Edward Wightman was a successful merchant and left behind a family when he was burned at the stake in 1612. In fact, I went to college with one of his descendants, Bobby Wightman. The Bobby Wightman of our day is a historian, by hobby if not by trade. As a descendent, he was allowed to dress up in something resembling surgical scrub and go into a room at SMU containing an original copy of the book about the burning of Edward Wightman. He brought a professional that took no-flash pictures, excerpts of which are included in this blog post, thanks to him.
The case of Edward Wightman demonstrates three things:
First, Edward Wightman’s experience in parallel with Roger William’s shows just how hard it was for authorities to distinguish mental delusions of grandeur and other error from genuine if revolutionary inspiration. We still have troubles in our own day with distinguishing rejection of injustice in hopes of making a stronger nation from rejection of national and even human values.

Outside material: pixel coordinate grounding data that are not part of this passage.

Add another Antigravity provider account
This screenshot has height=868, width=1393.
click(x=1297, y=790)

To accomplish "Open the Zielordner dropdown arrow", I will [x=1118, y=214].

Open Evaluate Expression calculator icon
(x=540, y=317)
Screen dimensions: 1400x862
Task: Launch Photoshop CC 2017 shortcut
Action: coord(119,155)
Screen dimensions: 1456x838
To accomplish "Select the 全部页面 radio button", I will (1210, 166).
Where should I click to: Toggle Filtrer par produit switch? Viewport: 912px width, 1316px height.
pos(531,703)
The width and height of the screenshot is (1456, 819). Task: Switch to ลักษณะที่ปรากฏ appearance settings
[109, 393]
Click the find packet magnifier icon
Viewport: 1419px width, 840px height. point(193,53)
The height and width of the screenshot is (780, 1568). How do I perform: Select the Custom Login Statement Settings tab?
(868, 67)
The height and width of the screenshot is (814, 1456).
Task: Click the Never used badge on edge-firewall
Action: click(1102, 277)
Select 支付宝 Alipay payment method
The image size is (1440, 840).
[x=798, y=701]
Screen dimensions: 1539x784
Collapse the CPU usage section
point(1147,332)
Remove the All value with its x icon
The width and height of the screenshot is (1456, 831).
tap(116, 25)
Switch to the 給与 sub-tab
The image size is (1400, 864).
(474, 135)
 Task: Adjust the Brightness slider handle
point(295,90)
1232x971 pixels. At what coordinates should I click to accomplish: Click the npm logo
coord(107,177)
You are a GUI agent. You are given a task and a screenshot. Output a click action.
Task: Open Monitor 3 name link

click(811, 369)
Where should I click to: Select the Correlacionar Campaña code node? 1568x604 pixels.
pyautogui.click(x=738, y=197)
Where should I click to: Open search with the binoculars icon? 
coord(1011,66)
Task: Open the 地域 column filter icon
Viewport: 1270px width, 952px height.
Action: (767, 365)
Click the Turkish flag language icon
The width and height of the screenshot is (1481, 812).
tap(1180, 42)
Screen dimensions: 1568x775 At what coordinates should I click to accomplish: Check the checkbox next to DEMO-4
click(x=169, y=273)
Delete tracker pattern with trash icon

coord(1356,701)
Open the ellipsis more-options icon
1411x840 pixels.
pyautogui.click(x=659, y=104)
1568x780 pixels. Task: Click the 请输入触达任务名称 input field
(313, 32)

One of the charges for which Wightman was executed coincides with Roger Williams’s views: an antipathy for infant baptism.
However, that is charge number 13 of 16. Higher up on the list is the view of Jesus common to some liberal modern churches and Islam: that Jesus was a human prophet only.
Charge 8 seemed the most striking. Edward Wightman is charged with believing that he is himself the Holy Spirit. After denying Jesus a place in the trinity, he wants to claim a place for himself!
What we can’t tell from the document is if these charges were exaggerated. Perhaps he was trying to explain how the holy spirit indwells all of us, much as the inner light focused crowd that preceded the Quakers emphasized.
Much of the document reads like a litany of ideas that have been in discussion for over a thousand years. But not charge 8. That charge was either one Wightman himself believed, or was included to make sure everyone could see he had gone too far.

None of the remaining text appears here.